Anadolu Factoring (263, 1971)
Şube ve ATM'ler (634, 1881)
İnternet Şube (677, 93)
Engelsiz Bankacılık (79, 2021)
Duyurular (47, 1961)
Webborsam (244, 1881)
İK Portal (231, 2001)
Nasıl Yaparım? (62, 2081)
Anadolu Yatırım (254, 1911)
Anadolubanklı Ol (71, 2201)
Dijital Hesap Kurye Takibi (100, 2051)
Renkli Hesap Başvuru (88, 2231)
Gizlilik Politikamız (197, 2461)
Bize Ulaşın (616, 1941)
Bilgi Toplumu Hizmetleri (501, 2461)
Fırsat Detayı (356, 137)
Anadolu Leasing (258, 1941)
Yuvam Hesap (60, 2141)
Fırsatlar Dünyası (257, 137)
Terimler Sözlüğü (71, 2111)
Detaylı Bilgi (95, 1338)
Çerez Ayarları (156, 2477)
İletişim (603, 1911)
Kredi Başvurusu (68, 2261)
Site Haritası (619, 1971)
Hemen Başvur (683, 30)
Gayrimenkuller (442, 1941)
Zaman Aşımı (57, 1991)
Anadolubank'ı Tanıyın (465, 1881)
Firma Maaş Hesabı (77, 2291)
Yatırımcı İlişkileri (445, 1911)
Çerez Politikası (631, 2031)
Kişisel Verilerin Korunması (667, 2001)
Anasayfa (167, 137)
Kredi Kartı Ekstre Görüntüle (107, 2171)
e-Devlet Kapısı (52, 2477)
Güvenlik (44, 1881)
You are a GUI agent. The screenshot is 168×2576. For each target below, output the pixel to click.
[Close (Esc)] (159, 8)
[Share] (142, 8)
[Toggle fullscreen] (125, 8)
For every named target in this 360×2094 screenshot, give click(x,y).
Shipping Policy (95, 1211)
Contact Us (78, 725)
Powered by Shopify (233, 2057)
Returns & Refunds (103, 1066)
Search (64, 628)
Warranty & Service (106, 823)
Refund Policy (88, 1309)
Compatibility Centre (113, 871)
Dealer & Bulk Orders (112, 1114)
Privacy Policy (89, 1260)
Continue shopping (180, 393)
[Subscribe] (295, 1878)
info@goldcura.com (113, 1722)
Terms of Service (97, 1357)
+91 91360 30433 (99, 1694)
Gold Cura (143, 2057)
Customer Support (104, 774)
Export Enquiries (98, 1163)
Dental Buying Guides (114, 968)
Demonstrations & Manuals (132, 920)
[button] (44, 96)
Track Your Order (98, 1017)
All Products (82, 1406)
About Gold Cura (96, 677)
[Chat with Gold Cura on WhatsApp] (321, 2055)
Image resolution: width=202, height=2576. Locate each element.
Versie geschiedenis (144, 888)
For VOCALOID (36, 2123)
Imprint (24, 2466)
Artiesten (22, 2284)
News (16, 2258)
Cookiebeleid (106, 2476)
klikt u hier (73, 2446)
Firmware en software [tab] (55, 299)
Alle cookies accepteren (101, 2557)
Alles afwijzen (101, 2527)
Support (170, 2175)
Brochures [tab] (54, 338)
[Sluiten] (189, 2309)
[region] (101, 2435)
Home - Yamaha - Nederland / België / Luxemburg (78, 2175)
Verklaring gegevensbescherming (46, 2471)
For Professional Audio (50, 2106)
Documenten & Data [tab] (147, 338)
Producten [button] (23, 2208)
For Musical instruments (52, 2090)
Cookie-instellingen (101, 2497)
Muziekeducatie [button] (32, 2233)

▶ _Problem statement_
Only the lines holding the string "click" are needed; copy each of them from the material above.

▶ _Response below_
You are a GUI agent. The screenshot is 168×2576. For each target below, output the pixel to click.
For every named target in this 360×2094 screenshot, give click(x,y).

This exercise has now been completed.